--- Material shown ---

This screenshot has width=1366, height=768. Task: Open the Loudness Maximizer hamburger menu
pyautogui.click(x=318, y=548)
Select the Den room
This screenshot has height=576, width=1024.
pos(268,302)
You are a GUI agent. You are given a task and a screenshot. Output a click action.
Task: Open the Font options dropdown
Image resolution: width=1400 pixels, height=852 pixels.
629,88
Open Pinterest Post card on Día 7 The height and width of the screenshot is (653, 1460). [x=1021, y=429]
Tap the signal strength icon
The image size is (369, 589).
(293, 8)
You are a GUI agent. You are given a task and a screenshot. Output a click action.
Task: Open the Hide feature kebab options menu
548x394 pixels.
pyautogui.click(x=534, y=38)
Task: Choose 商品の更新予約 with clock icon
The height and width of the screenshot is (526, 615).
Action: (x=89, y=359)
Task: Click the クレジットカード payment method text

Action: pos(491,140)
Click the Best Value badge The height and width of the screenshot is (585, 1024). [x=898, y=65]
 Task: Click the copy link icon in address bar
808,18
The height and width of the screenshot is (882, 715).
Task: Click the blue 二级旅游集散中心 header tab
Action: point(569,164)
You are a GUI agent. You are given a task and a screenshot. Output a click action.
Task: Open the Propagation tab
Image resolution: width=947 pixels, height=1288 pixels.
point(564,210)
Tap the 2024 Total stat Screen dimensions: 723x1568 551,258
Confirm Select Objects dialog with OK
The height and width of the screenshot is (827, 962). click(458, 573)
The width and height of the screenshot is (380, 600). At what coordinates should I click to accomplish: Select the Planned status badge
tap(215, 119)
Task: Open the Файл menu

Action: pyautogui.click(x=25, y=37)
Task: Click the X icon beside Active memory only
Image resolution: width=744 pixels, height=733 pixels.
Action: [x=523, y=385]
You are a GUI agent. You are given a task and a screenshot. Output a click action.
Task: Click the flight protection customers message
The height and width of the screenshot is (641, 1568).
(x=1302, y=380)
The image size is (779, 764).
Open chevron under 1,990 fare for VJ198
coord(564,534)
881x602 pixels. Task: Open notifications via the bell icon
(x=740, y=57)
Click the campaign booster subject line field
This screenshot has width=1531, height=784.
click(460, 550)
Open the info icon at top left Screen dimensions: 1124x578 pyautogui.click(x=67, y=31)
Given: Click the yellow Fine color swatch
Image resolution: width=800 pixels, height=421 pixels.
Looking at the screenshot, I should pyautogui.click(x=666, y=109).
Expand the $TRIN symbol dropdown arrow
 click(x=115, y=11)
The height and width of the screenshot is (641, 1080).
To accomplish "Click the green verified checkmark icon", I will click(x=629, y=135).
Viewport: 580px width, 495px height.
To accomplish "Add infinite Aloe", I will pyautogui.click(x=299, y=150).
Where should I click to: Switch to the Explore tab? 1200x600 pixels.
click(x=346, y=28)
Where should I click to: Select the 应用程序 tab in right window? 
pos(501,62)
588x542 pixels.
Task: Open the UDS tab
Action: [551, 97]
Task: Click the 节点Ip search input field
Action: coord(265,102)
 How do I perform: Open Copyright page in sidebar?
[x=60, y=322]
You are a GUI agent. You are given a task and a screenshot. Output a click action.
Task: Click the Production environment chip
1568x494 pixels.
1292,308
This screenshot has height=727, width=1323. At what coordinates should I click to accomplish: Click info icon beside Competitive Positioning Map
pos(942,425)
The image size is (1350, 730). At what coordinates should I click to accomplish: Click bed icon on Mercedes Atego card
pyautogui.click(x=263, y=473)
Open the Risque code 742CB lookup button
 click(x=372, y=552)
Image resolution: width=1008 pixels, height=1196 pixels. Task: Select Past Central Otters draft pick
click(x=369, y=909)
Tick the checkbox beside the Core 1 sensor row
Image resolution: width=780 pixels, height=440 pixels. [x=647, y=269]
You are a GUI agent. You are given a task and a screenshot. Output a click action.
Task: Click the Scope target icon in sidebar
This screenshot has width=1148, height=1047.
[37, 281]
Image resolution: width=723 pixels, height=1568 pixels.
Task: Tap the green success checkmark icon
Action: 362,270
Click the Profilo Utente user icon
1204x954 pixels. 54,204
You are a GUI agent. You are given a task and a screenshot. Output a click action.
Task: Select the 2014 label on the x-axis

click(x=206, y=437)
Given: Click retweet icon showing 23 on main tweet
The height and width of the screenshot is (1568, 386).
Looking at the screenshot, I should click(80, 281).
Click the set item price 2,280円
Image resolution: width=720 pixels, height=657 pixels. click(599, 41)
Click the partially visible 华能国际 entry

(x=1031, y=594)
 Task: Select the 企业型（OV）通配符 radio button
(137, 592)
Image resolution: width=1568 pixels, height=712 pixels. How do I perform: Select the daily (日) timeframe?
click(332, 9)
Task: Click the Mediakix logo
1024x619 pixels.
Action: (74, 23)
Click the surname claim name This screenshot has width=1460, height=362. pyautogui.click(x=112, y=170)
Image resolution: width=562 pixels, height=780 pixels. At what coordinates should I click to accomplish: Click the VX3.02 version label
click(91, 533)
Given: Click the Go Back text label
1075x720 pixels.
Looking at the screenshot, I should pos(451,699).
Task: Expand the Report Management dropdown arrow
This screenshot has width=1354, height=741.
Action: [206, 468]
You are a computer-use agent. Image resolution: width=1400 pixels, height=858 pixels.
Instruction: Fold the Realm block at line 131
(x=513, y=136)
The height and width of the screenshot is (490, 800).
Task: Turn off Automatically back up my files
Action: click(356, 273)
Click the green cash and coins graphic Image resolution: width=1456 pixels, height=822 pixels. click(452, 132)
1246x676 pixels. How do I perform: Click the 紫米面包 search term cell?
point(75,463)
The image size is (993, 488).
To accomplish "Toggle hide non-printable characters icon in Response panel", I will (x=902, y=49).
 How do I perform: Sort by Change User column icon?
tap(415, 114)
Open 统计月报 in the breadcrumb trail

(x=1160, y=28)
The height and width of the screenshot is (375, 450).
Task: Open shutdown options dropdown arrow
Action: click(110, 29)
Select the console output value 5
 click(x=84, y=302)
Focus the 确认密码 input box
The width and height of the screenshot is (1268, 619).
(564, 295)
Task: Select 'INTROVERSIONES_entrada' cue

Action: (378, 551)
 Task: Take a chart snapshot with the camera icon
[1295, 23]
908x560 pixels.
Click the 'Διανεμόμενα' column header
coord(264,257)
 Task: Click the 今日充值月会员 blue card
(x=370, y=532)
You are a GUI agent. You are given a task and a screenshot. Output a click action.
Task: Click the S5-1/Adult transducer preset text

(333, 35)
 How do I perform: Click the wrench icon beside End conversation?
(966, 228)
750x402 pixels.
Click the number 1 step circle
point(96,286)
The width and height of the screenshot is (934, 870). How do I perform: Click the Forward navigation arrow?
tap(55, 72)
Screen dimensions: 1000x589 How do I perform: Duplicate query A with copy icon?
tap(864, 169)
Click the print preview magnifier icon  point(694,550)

---

**Task objective**
Which lines in the data above hold the string "will"? Return each of them.

**Exercise output**
To accomplish "Click the green verified checkmark icon", I will click(x=629, y=135).
To accomplish "Add infinite Aloe", I will pyautogui.click(x=299, y=150).
To accomplish "Toggle hide non-printable characters icon in Response panel", I will (x=902, y=49).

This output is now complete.